- Born: Alexandros Charles Michalos August 1, 1935 (age 90)
- Education: Western Reserve University University of Chicago
- Known for: Quality of life research
- Spouse: Deborah Poff
- Awards: Order of Canada (2010)
- Scientific career
- Fields: Philosophy Political science
- Institutions: University of Guelph University of Northern British Columbia
- Thesis: Probability and Degree of Confirmation: A Study of the Disagreement Between Karl Popper and Rudolf Carnap from 1934 to 1964 (1965)

= Alex Michalos =

Canadian political scientist and philosopher

Alexandros Charles Michalos (born August 1, 1935) is a Canadian political scientist and philosopher known for his work in quality of life research.
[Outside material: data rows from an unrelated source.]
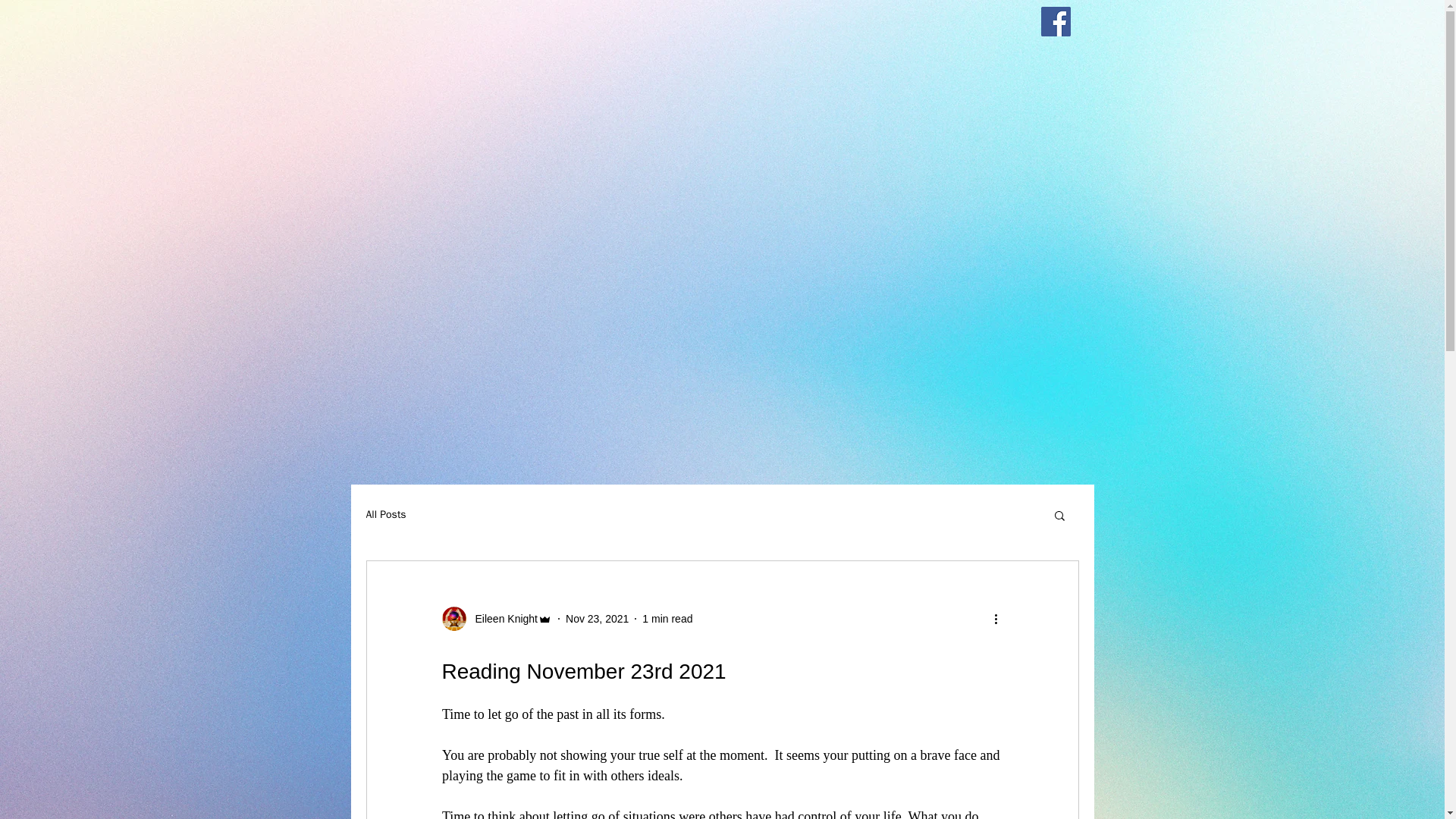
Eileen Knight (501, 618)
1 min read (667, 618)
Eileen Knight (496, 618)
All Posts (385, 514)
Nov 23, 2021 (597, 618)
Given the description of an element on the screen output the (x, y) to click on. 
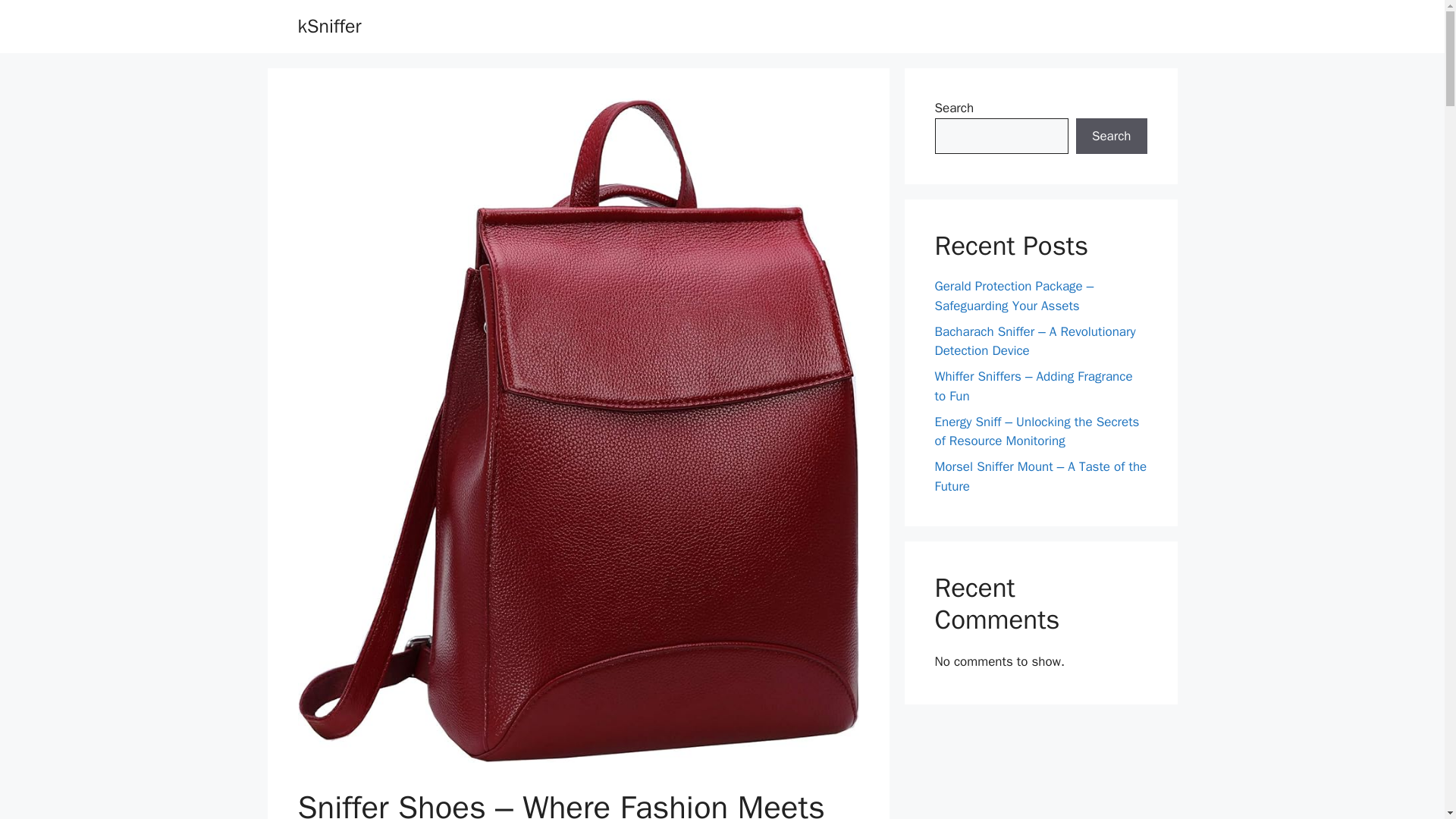
Search (1111, 135)
kSniffer (329, 25)
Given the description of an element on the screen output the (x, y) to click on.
He is professor emeritus of political science and former chancellor at the University of Northern British Columbia, where he served as the founding director of the Institute for Social Research and Evaluation. Before joining the University of Northern British Columbia, he taught at the University of Guelph from 1966 to 1994. He served as senior research advisor to the Canadian Index of Wellbeing, and continues to serve as a member of their Canadian Research Advisory Group. He served as president of the International Society for Quality-of-Life Studies from 1999 to 2000. He is the founder or co-founder of seven peer-reviewed academic journals, and as of 2010, still served as editor-in-chief of one of them: the Journal of Business Ethics. He was named a member of the Order of Canada in 2010.